# gute Rolle für Matchrute



## Angel-Suchti (22. Juli 2009)

Hey Boardies!
Ich würde gerne mal von euch wissen, was ihr so für Rollen an euren Matchruten habt. 
Ich habe mit der Corcast Match 4pi gute Erfahrungen gemacht
Und mit der Abu Ultracast. 
Wie siehts denn so bei euch aus?#h


----------



## Sensitivfischer (22. Juli 2009)

*AW: gute Rolle für Matchrute*

An meiner Matchrute hängt ne Spro Passion 710 mit der ich äußerst zufrieden bin.
Schnurverlegung, Größe, Einstellbarkeit der Bremse und Laufruhe sind gigantisch, obwohl die Rolle nichtmal teuer ist.#6
Übrigens kostet eine Ersatzspule aus Alu gerademal 5 Euro, weshalb ich mir gleich 3 nachgeordert habe.


----------



## Nordlichtangler (22. Juli 2009)

*AW: gute Rolle für Matchrute*

Noch besser darüber von der Bremse sind die 4000er Matchspulen, und die 4000er Größe paßt mir gut für 4,2m Rute.  Die gibts für viele dieser 4000er Rollen, bis hin zum bekannten Match-Modell der RedArc 10401M. 
Finde diese besonders weiche und hochwertige Bremse in der Matchspule einfach genial. 150m 0,18mm Mono passen drauf, das ist auch ausreichend und die Spule schön flach. 

Eigenlich viel zu gut  mit den Carbon-Tex Scheiben, aber was tut man nicht alles um die leichte Montage 500g mehr ausreizen zu können. Macht einfach Laune, und der Sound beim Karpfen ist top!


----------



## CptHaddock (23. Juli 2009)

*AW: gute Rolle für Matchrute*

Hi,

wenn man sich mal so in der Szene der Profis umschaut (zumindest derer, die nicht durch Teamzugehörigkeit an bestimmte Marken gebunden sind und selbst bei denen ab und an) wirst Du nur einen Hersteller finden: Shimano.

[Zeilen aus einem Datensatz]
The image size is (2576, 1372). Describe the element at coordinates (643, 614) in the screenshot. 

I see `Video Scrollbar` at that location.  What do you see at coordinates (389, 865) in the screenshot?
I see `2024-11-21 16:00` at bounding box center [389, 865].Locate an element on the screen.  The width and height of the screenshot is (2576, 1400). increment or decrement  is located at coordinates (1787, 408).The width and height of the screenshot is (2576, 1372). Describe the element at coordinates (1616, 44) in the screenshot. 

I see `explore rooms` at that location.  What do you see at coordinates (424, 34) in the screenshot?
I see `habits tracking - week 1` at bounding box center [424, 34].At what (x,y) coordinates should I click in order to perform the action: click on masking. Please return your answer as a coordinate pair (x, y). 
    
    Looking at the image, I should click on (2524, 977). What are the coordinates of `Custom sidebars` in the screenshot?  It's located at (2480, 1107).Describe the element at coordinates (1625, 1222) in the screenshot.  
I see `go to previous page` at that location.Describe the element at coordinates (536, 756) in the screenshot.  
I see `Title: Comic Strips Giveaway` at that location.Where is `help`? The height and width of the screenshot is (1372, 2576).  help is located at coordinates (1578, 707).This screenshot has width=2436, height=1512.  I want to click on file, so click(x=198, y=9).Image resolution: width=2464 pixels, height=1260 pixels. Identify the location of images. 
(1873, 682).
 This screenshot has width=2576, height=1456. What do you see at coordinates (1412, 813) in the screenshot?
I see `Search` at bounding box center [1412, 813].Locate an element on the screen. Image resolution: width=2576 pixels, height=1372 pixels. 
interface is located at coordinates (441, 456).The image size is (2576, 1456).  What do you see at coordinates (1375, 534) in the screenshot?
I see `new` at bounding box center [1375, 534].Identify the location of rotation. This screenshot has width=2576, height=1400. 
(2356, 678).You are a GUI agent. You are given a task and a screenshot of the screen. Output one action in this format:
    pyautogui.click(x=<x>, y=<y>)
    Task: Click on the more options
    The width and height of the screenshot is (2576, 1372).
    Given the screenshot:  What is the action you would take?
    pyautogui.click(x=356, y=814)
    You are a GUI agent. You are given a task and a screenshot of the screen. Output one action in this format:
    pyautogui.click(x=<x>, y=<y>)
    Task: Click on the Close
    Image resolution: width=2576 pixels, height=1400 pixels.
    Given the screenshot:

SCHRIFTLICHE AUFGABE A:
Beantworte zum Thread über Rollen für Matchruten folgende Fragen:
(i) Was kostet laut Sensitivfischer eine Ersatzspule aus Alu?
(ii) Wie viel Schnur passt laut Nordlichtangler auf die Matchspule?
(iii) Welchen Hersteller findet man laut CptHaddock in der Szene der Profis?
SCHRIFTLICHE AUFGABE B: Gib aus dem Thread über Rollen für Matchruten den Abschnitt wortgetreu aus, der mit „Schnurverlegung, Größe, Einstellbarkeit“ beginnt und mit „3 nachgeordert habe.“ endet.
SCHRIFTLICHE AUFGABE C: Liefere die Fortsetzung des Threads über Rollen für Matchruten im Anschluss an seinen letzten Satz.
Die Zeilen stehen in keinem Zusammenhang mit dem Thread über Rollen für Matchruten.

ERGEBNIS A:
(i) Gerade mal 5 Euro.
(ii) 150 m 0,18-mm-Mono.
(iii) Shimano.

ERGEBNIS B:
Schnurverlegung, Größe, Einstellbarkeit der Bremse und Laufruhe sind gigantisch, obwohl die Rolle nichtmal teuer ist.#6
Übrigens kostet eine Ersatzspule aus Alu gerademal 5 Euro, weshalb ich mir gleich 3 nachgeordert habe.

ERGEBNIS C:
Bei einer 4,20er Rute ein 4000er Modell, bei einer feineren 3,90er auch mal ein 3000er Modell.

Nonplusultra ist die 4000er Shimano Stradic GTM RB, die ich auch selbst an meiner 4,20er Speedmaster Dynabalance fische. Geniale Rolle, der Hammer. Dieses Modell fischen auch fast alle Profi-Matcher, die ich so kenne.

Wer etwas weniger augeben möchte: 4000er Shimano Super GTM RB. Die steht der Stradic in kaum etwas nach.

Und wer noch ein wenig sparsamer ist: 4000er Shimano Exage. Ich fische davon eine 3000er an meiner Bolo und bin auch sehr zufrieden, obwohl man den Unterschied zur Stradic in Bezug auf die Laufruhe und die Haptik schon merkt.

Gruß

Der Cpt.


----------



## Borg (23. Juli 2009)

*AW: gute Rolle für Matchrute*

Ich hab an meiner Match ne Daiwa RSI 2000 und bin damit auch sehr zufrieden.

Gruß,
Borg


----------



## Aloha (23. Juli 2009)

*AW: gute Rolle für Matchrute*

Ich habe an der Match die 4000er Shimano Super GTM RB und bin damit mehr als zufrieden.


----------



## da Poser (23. Juli 2009)

*AW: gute Rolle für Matchrute*



> bis hin zum bekannten Match-Modell der RedArc 10401M.
> Finde diese besonders weiche und hochwertige Bremse in der Matchspule einfach genial. 150m 0,18mm Mono passen drauf, das ist auch ausreichend und die Spule schön flach.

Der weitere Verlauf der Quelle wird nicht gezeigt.